**Problem requirements**
For this exercise, copy exactly every line from the one holding "This screenshot has height=1008, width=1184." through the end of the data, both included. Omit pictures.
[[ Data shown, beginning ]]
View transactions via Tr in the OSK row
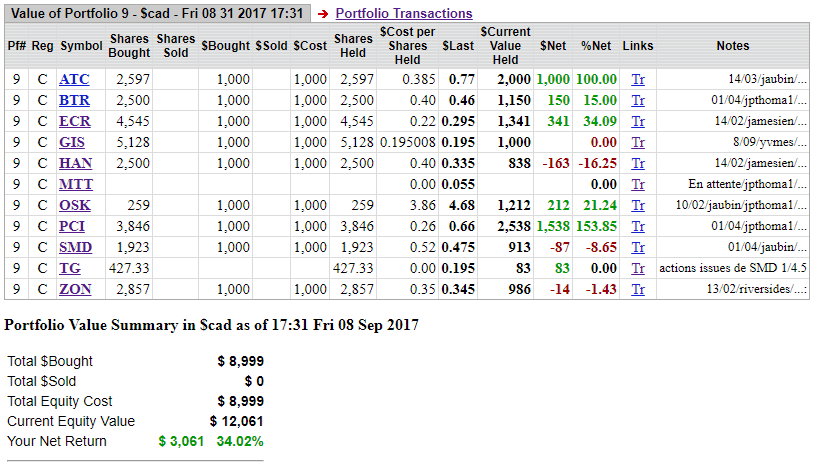 [x=638, y=205]
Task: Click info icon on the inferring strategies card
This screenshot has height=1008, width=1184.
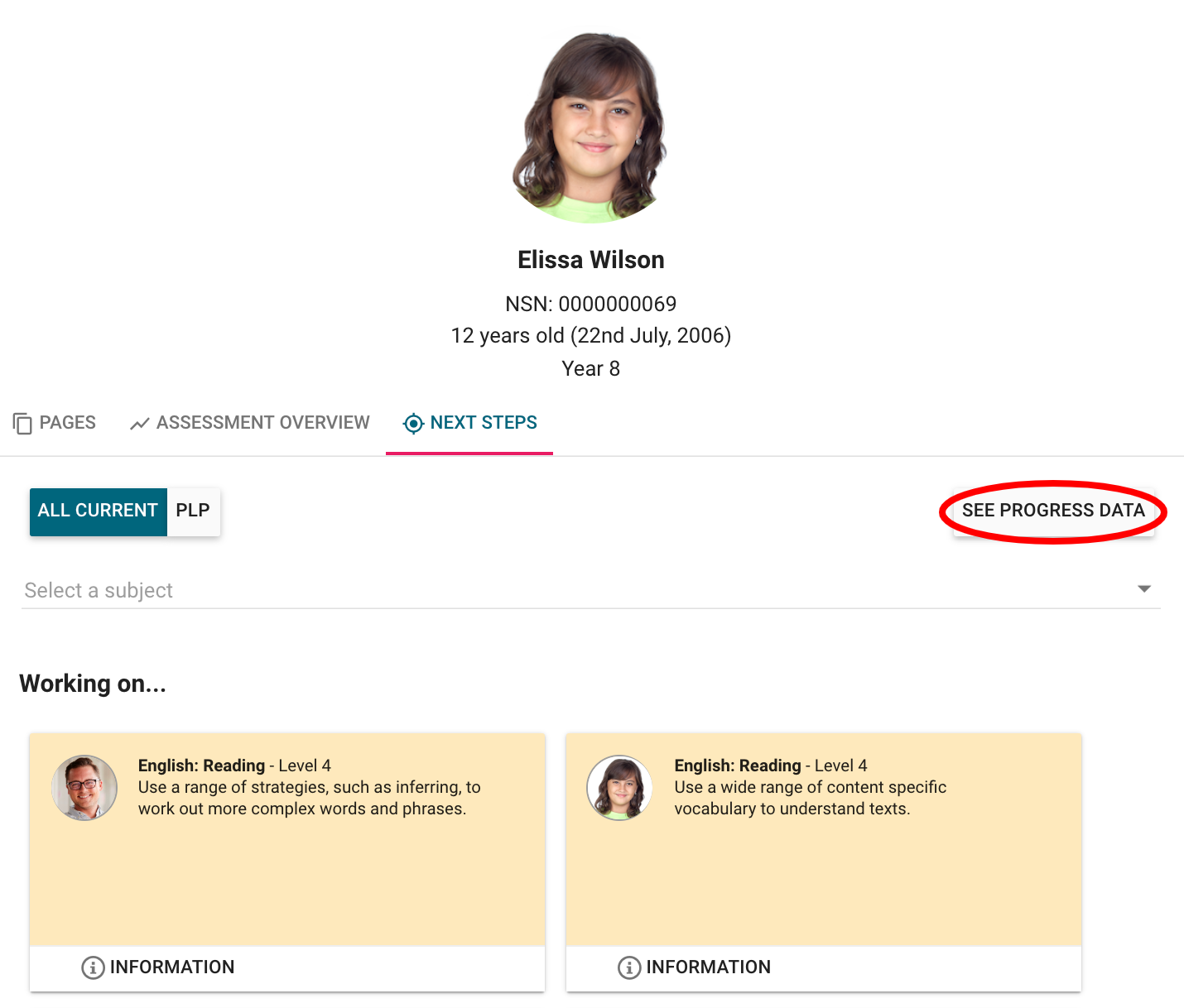Action: (x=93, y=967)
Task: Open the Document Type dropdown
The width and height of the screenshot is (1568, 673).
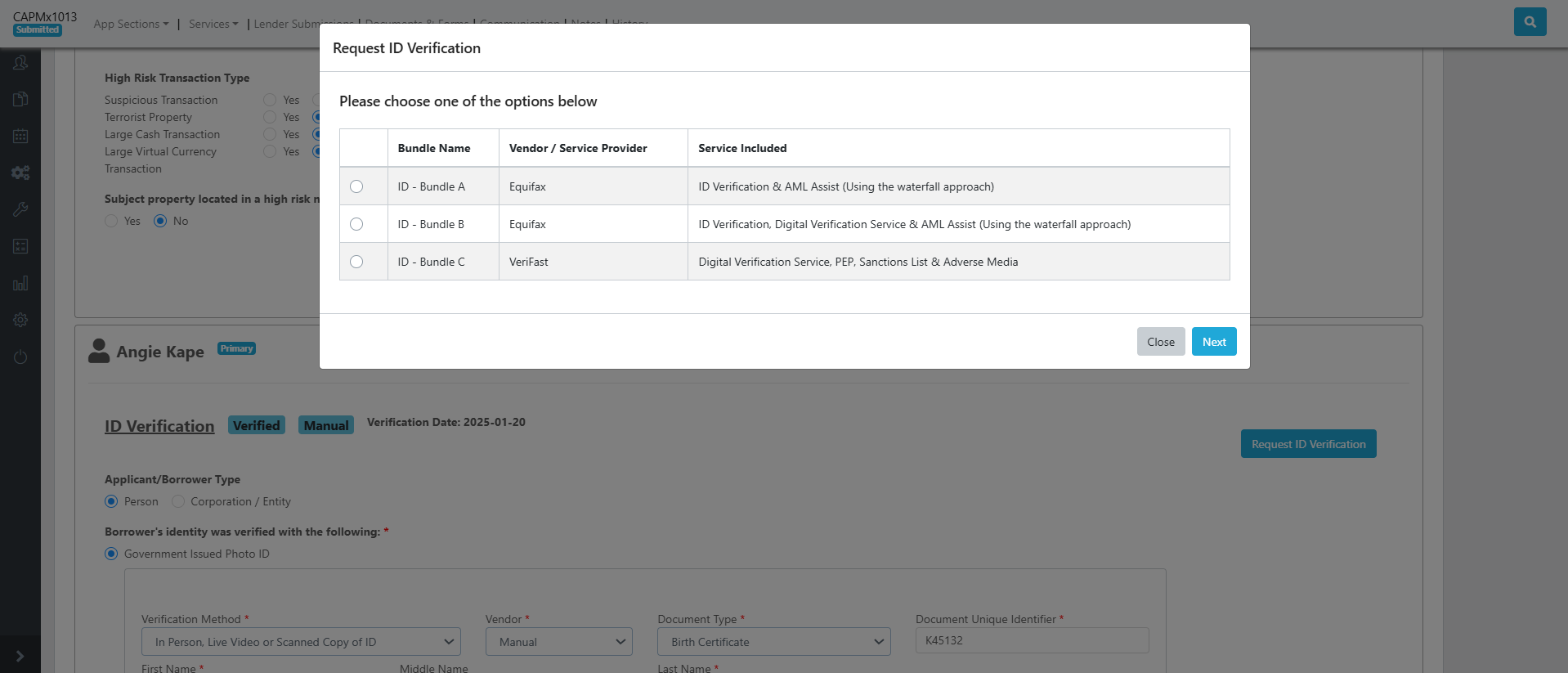Action: [773, 642]
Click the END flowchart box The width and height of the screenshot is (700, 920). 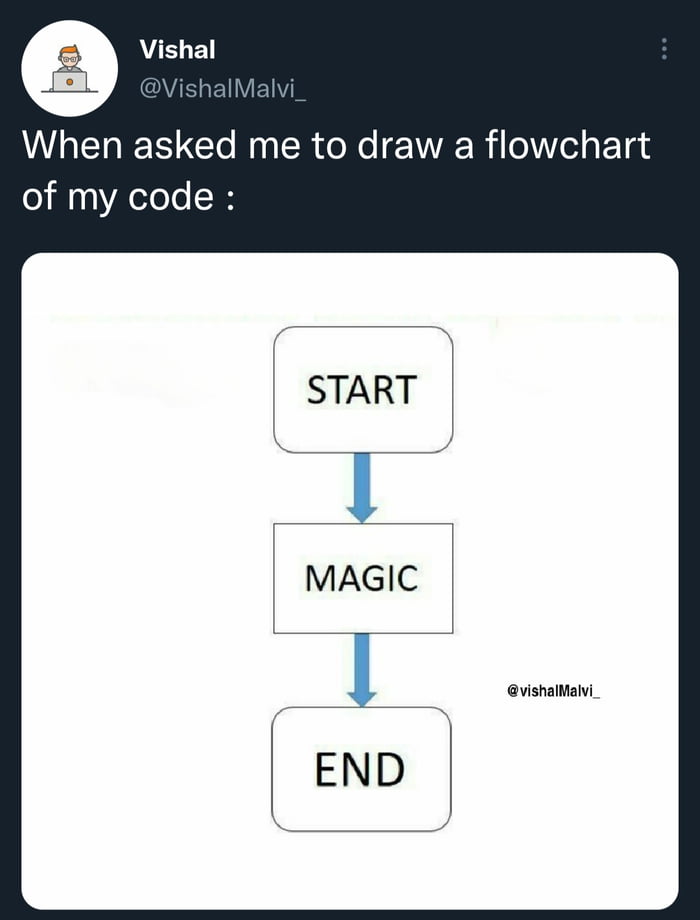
[[ Data shown, end ]]
**Solved exercise**
This screenshot has height=1008, width=1184.
Action: (x=93, y=967)
Task: Open the Document Type dropdown
The width and height of the screenshot is (1568, 673).
Action: [773, 642]
Click the END flowchart box The width and height of the screenshot is (700, 920). 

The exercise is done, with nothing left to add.